### WORK TASK
Look through the lines below and copy each one that includes "computer".

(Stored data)
Segment Open

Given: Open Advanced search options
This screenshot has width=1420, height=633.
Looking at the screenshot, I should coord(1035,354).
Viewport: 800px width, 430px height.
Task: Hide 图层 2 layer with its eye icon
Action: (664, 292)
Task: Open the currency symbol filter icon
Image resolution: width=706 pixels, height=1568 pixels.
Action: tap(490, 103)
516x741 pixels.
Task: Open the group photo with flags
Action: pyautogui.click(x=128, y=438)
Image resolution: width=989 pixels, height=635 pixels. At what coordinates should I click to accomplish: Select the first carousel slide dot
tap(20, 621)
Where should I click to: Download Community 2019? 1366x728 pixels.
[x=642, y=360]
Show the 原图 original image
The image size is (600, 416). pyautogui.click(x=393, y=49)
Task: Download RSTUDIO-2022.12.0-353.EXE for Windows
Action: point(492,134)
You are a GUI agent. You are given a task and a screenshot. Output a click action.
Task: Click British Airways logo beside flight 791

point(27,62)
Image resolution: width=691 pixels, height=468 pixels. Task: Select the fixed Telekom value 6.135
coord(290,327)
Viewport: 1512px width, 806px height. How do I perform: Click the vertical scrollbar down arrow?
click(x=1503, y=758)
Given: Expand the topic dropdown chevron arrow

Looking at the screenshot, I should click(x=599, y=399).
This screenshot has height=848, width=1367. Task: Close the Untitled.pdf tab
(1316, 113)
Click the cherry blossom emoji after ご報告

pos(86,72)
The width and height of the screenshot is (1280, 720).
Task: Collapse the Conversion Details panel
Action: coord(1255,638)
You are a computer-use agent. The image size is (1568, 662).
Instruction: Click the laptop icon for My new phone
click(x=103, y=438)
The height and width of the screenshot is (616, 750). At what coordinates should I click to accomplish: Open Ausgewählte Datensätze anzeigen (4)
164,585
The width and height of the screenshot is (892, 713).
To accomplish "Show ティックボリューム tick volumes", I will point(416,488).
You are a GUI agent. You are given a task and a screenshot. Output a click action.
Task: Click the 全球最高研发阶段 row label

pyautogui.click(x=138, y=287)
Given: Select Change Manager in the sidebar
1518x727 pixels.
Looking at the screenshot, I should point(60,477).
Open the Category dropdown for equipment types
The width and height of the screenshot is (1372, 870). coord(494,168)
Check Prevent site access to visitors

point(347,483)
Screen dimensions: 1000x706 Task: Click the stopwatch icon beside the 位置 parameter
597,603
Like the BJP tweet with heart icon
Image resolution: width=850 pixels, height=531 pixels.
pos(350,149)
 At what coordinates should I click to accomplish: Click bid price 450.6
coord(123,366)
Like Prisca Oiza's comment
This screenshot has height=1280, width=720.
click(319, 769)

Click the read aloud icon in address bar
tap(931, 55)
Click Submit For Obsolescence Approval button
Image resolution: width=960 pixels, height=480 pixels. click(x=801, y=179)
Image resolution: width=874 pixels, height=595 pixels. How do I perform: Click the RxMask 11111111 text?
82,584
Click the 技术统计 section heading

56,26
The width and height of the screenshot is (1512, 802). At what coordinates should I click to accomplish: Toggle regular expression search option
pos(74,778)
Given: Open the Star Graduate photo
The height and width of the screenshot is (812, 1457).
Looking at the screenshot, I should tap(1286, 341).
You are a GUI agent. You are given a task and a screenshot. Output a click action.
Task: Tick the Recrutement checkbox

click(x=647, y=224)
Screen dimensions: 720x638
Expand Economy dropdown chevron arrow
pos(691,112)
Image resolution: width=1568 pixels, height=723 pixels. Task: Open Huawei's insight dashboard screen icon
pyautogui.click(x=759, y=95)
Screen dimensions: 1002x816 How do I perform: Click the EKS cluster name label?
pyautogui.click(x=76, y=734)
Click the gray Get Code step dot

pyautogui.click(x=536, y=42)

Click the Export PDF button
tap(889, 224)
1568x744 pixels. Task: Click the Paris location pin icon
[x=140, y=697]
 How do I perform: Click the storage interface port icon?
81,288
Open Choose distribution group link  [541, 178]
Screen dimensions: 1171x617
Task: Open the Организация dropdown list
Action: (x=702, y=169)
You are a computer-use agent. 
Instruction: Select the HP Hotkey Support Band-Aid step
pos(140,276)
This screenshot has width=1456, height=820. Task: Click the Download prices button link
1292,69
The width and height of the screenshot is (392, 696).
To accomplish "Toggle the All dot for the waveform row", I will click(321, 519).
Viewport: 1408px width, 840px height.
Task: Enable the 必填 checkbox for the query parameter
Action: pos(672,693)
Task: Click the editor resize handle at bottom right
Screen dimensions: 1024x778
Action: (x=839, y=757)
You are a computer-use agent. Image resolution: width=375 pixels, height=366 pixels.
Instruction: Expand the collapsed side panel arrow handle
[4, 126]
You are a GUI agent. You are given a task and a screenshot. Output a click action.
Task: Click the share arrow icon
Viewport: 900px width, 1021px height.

Segment Closed

### WRITTEN ANSWER
You are a computer-use agent. The image size is (1568, 662).
You are a computer-use agent. 
You are a computer-use agent. Image resolution: width=375 pixels, height=366 pixels.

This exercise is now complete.